3 de dez. de 2010

10:30 pm Summer


Capricho espanhol

por Adriano de Oliveira


     É o título de uma peça musical de Rimsky-Korsakov (onde "capricho" tem outro significado, associado à sua feição rapsódica), mas também uma expressão que poderia se aplicar adequadamente a um dos melhores - e menos conhecidos - filmes de Jules Dassin (1911-2008). O excelente realizador da inesquecível película de assalto "Rififi" (1955), até hoje um paradigma do subgênero, e da imortal comédia dramática "Nunca aos Domingos" (1960) fez do filme rodado em terras espanholas "Corações Desesperados" ("10:30 P.M. Summer", EUA/Espanha, 1966) uma obra de arte, ainda que pouco lembrada. Felizmente, a Lume Filmes resgata esse título em DVD junto ao mercado brasileiro, permitindo fazer justiça histórica a um tesouro cinematográfico enjeitado pela memória coletiva.

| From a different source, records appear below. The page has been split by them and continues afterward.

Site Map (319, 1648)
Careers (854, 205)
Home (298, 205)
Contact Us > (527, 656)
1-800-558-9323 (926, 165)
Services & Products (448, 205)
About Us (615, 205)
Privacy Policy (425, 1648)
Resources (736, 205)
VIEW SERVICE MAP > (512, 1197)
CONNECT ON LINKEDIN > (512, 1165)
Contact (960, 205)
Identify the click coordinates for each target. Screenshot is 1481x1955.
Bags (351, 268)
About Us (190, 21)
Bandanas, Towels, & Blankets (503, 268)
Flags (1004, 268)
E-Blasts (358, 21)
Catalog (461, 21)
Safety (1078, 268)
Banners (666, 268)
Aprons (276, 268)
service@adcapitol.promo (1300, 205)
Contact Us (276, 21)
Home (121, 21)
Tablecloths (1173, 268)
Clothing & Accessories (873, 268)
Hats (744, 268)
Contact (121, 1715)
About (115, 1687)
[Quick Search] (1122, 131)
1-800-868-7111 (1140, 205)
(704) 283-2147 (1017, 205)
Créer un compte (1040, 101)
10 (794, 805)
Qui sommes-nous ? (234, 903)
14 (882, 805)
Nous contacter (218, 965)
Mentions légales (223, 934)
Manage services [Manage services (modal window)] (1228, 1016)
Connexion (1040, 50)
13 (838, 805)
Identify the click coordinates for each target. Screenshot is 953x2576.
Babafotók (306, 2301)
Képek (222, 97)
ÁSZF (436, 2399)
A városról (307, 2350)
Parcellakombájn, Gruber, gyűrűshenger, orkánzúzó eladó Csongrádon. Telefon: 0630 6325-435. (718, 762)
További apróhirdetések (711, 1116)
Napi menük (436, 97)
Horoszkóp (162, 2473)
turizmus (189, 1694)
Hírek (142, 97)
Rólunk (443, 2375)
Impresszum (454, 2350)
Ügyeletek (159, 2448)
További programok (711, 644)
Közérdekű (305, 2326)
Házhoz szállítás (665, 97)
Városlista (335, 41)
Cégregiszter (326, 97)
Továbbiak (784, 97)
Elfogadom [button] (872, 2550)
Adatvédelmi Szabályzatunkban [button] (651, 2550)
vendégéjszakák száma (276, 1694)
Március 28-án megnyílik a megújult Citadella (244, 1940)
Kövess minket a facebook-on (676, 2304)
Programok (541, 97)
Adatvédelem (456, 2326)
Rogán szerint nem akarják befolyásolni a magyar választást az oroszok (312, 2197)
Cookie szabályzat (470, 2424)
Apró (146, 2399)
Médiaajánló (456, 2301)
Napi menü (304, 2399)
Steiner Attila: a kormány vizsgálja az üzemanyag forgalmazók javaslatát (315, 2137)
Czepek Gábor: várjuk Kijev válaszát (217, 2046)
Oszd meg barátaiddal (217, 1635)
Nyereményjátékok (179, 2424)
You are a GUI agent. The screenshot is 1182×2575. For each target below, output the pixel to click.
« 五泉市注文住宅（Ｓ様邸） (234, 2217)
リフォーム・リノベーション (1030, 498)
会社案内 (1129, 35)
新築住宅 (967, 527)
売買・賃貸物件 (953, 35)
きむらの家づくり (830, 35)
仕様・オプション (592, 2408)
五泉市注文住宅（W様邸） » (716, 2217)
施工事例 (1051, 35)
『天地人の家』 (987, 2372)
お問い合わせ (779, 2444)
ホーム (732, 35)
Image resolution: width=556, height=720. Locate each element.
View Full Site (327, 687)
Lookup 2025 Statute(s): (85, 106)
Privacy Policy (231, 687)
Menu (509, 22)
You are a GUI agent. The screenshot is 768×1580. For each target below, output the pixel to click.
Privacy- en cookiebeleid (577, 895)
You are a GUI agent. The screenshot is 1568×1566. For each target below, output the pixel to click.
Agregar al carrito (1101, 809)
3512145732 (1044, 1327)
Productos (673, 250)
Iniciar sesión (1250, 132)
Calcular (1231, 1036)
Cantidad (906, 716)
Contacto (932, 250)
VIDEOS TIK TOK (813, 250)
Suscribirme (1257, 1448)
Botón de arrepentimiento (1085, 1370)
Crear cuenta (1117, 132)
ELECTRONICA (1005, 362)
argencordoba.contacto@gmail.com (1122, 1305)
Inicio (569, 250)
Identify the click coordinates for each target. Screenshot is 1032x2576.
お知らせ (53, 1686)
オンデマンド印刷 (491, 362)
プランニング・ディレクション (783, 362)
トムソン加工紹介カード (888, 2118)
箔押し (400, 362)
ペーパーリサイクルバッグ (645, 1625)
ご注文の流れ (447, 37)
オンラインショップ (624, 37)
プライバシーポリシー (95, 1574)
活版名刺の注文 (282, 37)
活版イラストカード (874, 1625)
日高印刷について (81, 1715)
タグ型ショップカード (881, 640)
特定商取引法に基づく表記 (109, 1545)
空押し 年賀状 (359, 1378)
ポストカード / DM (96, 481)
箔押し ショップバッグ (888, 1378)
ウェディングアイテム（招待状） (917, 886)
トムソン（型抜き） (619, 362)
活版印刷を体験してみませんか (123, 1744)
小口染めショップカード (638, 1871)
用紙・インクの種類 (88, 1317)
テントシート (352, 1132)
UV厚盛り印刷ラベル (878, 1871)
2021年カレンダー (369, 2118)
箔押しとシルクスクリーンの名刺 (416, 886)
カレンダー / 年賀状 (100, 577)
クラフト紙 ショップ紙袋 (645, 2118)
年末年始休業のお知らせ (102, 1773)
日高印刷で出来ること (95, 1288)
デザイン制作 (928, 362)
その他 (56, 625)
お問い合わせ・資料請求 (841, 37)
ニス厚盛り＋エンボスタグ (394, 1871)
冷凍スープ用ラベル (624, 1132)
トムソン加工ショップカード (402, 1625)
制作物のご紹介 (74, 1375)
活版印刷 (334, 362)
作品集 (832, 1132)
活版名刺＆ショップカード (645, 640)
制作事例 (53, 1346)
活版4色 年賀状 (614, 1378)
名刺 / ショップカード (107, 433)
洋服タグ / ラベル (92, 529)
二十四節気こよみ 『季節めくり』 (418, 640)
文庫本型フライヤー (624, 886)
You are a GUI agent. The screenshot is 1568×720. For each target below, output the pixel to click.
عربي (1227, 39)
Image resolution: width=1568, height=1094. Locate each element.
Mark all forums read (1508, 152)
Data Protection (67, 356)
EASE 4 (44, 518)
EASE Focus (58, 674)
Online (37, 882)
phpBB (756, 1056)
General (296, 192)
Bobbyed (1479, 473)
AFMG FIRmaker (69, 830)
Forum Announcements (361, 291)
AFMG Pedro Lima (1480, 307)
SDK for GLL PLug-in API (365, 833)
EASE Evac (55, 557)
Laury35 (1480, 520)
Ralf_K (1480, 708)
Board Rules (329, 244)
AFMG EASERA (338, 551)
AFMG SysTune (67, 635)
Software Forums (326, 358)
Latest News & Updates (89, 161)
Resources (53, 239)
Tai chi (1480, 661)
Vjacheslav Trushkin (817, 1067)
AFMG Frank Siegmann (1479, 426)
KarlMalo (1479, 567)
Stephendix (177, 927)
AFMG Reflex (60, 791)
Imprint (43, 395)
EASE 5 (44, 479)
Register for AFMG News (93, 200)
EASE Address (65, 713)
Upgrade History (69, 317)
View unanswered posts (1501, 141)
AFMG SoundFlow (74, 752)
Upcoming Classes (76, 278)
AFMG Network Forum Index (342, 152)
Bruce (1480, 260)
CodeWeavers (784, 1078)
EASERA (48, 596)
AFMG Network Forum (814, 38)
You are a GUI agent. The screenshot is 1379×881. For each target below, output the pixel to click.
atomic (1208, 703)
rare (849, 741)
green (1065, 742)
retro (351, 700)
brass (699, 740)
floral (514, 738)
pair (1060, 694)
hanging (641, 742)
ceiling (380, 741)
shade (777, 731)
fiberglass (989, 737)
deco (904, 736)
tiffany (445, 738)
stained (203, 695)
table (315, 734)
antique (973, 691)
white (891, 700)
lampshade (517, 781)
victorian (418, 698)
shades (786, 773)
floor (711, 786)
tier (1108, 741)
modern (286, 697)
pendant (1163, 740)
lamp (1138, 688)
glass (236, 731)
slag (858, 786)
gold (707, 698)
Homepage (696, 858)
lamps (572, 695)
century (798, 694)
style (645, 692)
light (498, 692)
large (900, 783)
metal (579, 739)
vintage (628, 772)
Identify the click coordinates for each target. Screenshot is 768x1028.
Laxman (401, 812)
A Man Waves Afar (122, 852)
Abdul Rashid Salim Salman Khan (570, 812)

     A história envolve um grupo de turistas em viagem pela Europa: o casal formado por Maria (Melina Mercouri, esposa e musa de Dassin) e Paul (Peter Finch, de "Rede de Intrigas"), sua filha Judith e a amiga da família Claire (Romy Schneider, a inolvidável "Sissi, A Imperatriz"). Ao chegarem em uma vila espanhola para se hospedarem e se abrigarem de uma inclemente tempestade, a encontram em alvoroço. A balbúrdia se dá em função de um duplo crime passional ocorrido naquela mesma jornada, quando Rodrigo Palestra (Julián Mateos) assassina a sangue frio sua esposa infiel e o amante dela em uma cena que traz duas evocações. A primeira delas é o clima de faroeste em que ela se ambienta cinematograficamente. A segunda é um inesperado diálogo entre "O Veneno da Madrugada" (2004) - de Ruy Guerra - e "Corações Desesperados" a partir de seus traços em comum (a chuva incessante, os cenários vilanenses latinos), numa dessas maravilhosas rimas que o Cinema consegue proporcionar.

     Não é apenas o entorno que se mostra agitado, porém o trio de protagonistas idem. Maria se mostra uma alcoólatra inveterada e não se importa de que Paul e Claire vivam um romance... com o detalhe que Maria se sente atraída por Claire (a cena em câmera subjetiva onde a mão da primeira tateia no ar o corpo da segunda - localizado em plano posterior - não apenas sintetiza essa sedução, como lhe reveste de um ar lubricamente poético). Na verdade, há um duplo triângulo amoroso na trama toda. O primeiro se conclui de maneira trágica, na história de Rodrigo Palestra. E o segundo, como acabará?

     O roteiro é baseado em livro de Marguerite Duras e também co-assinado por ela (autora de "Hiroshima, Mon Amour", do qual se encontram alguns ecos aqui). O filme não nega suas origens, mostrando aspectos existencialistas e donoveau roman. Maria é a mola-mestra dessa frente, da riqueza de sua personagem emergem as características do texto de Duras com mais vigor.


     A fotografia do húngaro Gábor Pogány ("A Vênus Imperial") é excepcional, efetuada com a diversidade que cada atmosfera cênica exige, chegando a resultados impressionantes. Muitas cenas adquirem um forte caráter pictórico, dada a excelência de sua luz. Vamos destacar algumas delas: as visões de Maria na sacada do hotel durante a tempestade e a figura misteriosa de Palestra em meio aos telhados; as cenas dos frequentadores da taberna (Rembrandt com uma câmera na mão, poderíamos dizer); a paisagem noturna à beira da estrada recebe uma aura fantasmagórica através das luzes dos faróis do carro; a alvorada de Rodrigo e Maria, com o sol se erguendo por trás da cabeça do primeiro; as nuas ruas de Madrid. Um capricho a mais em terras espanholas, inclusive elementos de fotografia expressionistas no uso da sombra são empregados em certas passagens. A dinâmica de câmera é uma aula de técnica para sua época, bem como a ágil montagem (a cargo de Roger Dwyre) da película: exemplos de arrojo.

     Junte-se a isso a atuação mesmerizante de Mercouri, tocando o over sem medo, dirigida por um Dassin tão seguro quanto ousado. O resultado não poderia ser melhor. Una obra maestra.

Artigo originalmente publicado no Cine Revista.


CORAÇÕES DESESPERADOS (10:30 P.M. Summer, EUA/Espanha, 1966)
Direção: Jules Dassin.
Elenco: Melina Mercouri, Peter Finch, Romy Schneider, Julián Mateos.


FILME ÓTIMO. É IMPERDÍVEL ASSISTI-LO!